Species are disappearing at between 1,000 and 10,000 times the natural background rate.
A fifth of birds are threatened with extinction, as are 40 per cent of mammals and fish, a third of amphibians and up to half of all plant species.
Humans now appropriate 40 per cent of the planet's organic matter produced by photosynthesis.
The number of humans born in a single day almost equals the total global population of great apes.
Again, this situation is unprecedented: never before has an agent of mass extinction emerged from within the living systems of the planetary biosphere. Previous mass extinctions have been caused by external factors, such as the asteroid that likely wiped out the dinosaurs 65 million years ago or the volcanism that seems to have caused the Permian mass extinction (when up to 95 per cent of species died out) 251 million years ago.
In the lottery of evolution, as Wilson writes, Darwin's dice have rolled badly for Planet Earth.
We are entering a new geological era: the Anthropocene.
All this would be bad enough. But there is more. Since the early 1800s, humans have been using buried carbon--first in coal, later in oil and gas--as a form of energy.
When combusted in our oxygen-rich atmosphere, this carbon becomes the potent greenhouse gas carbon dioxide--the same gas that keeps Venus's surface temperature at a searing 460[degrees]C.
Levels of carbon dioxide in the earth's atmosphere have risen by a third since the start of the industrial revolution, and global temperatures are rising in tandem.
We are now on track to change the globe's average surface temperature by anything up to six degrees Celsius within a century, taking us into a climate regime last experienced between one million and 40 million years ago, well beyond the evolutionary experience of many creatures alive today—including humanity.

▶ _MATERIAL SUPPLIED_
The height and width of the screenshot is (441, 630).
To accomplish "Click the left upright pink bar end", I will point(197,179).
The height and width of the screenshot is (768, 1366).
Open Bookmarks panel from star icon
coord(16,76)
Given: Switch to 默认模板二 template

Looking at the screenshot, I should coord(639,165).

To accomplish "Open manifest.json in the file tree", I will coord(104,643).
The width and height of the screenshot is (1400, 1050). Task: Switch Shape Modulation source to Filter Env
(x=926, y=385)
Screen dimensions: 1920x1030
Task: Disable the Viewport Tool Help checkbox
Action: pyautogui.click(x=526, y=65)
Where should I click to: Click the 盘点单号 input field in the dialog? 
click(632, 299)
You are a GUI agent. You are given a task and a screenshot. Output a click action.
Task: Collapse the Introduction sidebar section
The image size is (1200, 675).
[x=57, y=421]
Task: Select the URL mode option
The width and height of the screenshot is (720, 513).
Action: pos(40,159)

▶ _PROBLEM SET_
• a. Can you rewrite the climate passage from "When combusted in" to "alive today—including humanity.", with "carbon dioxide" replaced by "CO2"?
• b. Could you lay out the records from the line with "The width and height of the screenshot is (1400, 1050)." to the line with "click(632, 299)" as a JSON list of strings, one string per line, leaving out blank lines?

▶ _FINAL ANSWERS_
• a.
When combusted in our oxygen-rich atmosphere, this carbon becomes the potent greenhouse gas CO2--the same gas that keeps Venus's surface temperature at a searing 460[degrees]C.
Levels of CO2 in the earth's atmosphere have risen by a third since the start of the industrial revolution, and global temperatures are rising in tandem.
We are now on track to change the globe's average surface temperature by anything up to six degrees Celsius within a century, taking us into a climate regime last experienced between one million and 40 million years ago, well beyond the evolutionary experience of many creatures alive today—including humanity.

• b.
[
  "The width and height of the screenshot is (1400, 1050). Task: Switch Shape Modulation source to Filter Env",
  "(x=926, y=385)",
  "Screen dimensions: 1920x1030",
  "Task: Disable the Viewport Tool Help checkbox",
  "Action: pyautogui.click(x=526, y=65)",
  "Where should I click to: Click the 盘点单号 input field in the dialog? ",
  "click(632, 299)"
]